Find the line in the entries below that contains "Where should I". Repeat it exactly, and every line after it through the line that contains "Switch to the All date range".

(Stored items from a collection)
· · · ·
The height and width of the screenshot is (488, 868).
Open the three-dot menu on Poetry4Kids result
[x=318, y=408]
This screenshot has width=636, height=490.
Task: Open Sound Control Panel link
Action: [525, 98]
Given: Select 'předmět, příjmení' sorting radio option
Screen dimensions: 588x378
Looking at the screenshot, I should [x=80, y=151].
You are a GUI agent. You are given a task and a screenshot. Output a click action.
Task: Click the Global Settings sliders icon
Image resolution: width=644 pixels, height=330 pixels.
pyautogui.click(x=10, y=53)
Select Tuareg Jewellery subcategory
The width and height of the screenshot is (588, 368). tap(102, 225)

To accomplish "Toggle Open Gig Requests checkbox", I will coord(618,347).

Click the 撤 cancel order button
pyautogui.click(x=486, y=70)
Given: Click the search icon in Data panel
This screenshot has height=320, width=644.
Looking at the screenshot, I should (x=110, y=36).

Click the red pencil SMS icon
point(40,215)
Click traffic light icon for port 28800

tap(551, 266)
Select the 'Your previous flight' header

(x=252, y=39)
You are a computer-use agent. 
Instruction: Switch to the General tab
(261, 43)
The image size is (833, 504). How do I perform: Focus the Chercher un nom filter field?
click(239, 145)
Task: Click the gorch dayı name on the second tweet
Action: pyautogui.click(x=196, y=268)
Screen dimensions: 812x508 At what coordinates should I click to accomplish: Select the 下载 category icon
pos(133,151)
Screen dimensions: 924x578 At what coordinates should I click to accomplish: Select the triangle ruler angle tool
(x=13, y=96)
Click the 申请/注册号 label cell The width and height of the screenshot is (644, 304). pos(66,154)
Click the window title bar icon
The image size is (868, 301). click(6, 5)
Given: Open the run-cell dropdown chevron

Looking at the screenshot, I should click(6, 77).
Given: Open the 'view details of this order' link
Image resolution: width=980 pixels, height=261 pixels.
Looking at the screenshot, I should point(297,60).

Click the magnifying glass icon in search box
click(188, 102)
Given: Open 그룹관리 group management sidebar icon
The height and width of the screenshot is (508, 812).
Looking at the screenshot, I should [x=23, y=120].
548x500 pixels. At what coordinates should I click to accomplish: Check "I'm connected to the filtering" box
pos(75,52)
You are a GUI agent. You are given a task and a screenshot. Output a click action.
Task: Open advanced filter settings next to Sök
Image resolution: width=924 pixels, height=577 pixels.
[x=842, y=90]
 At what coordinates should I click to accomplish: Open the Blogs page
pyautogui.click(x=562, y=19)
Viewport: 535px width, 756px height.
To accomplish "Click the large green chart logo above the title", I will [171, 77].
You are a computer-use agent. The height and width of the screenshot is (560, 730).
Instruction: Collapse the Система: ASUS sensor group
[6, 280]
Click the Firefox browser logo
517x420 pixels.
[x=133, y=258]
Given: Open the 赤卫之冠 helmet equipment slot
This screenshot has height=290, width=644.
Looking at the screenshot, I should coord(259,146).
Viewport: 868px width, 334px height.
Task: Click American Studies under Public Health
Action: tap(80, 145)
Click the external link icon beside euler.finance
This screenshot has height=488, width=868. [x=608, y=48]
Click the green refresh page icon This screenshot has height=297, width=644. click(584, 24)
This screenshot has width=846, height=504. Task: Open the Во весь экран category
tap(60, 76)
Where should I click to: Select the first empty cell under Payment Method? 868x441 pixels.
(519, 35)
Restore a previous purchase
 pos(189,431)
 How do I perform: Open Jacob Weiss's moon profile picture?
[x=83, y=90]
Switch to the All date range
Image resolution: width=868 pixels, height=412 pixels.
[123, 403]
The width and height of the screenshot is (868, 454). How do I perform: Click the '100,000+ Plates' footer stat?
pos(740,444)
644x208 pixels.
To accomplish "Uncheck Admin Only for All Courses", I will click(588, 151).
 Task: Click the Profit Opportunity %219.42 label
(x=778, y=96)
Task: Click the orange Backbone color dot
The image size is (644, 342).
· · · ·
◆ **Answer section**
Where should I click to: Select the first empty cell under Payment Method? 868x441 pixels.
(519, 35)
Restore a previous purchase
 pos(189,431)
 How do I perform: Open Jacob Weiss's moon profile picture?
[x=83, y=90]
Switch to the All date range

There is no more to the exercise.